What kinds of preparations has the hospital been able to make amid this kind of uncertainty?

The hospital, I think, has mounted a pretty magnificent response so far, in recognizing the seriousness of this situation. And there are definitely things we can do. We’ve been opening up beds upstairs [in the inpatient hospital, outside the emergency department] and clearing out space for more patients, deferring all non-essential activities. We've closed off the EMS entrance ramp to the hospital, and that's now being used for COVID screening.

And we’re trying to make sure we’ve got everybody arrayed as best we can to help. If you work in the emergency department, if you work in the ICU, if you’re a pulmonologist, you’ve got your work cut out for you. But there are others whose medical expertise you wouldn’t necessarily think would bring them immediately to the front, and they may be called on. We need to think seriously about just how deep a bench we have and how to make sure we are keeping enough providers prepared to do their jobs—and not necessarily the jobs they would otherwise be doing day to day.  

So a lot comes into play thinking about this huge additional demand. There are a lot of moving parts. Already, under normal circumstances, we see 114,000 patients a year in our emergency department. And we're suddenly facing a large unknown in addition—maybe two or three times that, just in people who've got COVID. 

 

Some predictions have said the United States is about 10 days behind Italy in the progression of the outbreak. When do you expect to see patients start flooding into MGH? 

It's not completely clear. Looking at the charts I've seen, the next week or two are going to be telling. And I think if we’ve failed to flatten the curve, we’ll know pretty quickly. If we’ve done some things right, it may be slower to pinpoint. But I think that in 10 to 20 days, we’ll get the first real signal on how many sick people we're going to have.

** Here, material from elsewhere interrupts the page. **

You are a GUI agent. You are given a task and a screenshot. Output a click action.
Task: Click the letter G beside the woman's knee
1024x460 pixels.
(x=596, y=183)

I think one thing I'm taking solace from in all this is just how, when we recognize the seriousness of a threat to human health, we are able to mount an extraordinary response. Think about the business communities and individuals upending their lives the way so many have. Ten days ago, you would have said no way that could happen. It was unthinkable. 

 

You mean schools and businesses suspending operations and people staying home to slow the spread of the disease? 

Yeah. You know, this crisis is not out of the blue. History teaches us we had every reason to expect a pandemic would be coming our way, whether something viral like an especially virulent influenza or a more novel coronavirus like MERS/SARS, or the increasing prevalence of untreatable diseases related to multidrug-resistant bacteria. Or the direct health impact of climate change on humans. Human health depends on a healthy environment. So much of “modern” medicine is dependent on access to effective antibiotics, and despite clear signals that multidrug resistance is increasingly a problem, we continue to dump antibiotics into human-animal food chains. We have massive evidence for the direct impact of climate change on human health that makes our current viral disaster pale in comparison and yet we’re too often unconcerned about making policy changes that would protect human health by protecting its source—a healthy biosphere.

But the last two weeks have given me reason for hope.  It’s heartening to see that we actually can make pretty radical changes when we understand that human health on a large scale is directly threatened. We have shown we can act decisively to help protect ourselves. These lessons will inform future changes.  I have hope. 

Think about the business communities and individuals upending their lives the way so many have. Ten days ago, you would have said no way that could happen. It was unthinkable. 

Any advice that you think people may not have heard already

No, I just think it is key that people truly value their contribution in isolating themselves from others right now and in washing their hands. That’s doing a tremendous amount. These things may seem simple, but they are hugely meaningful.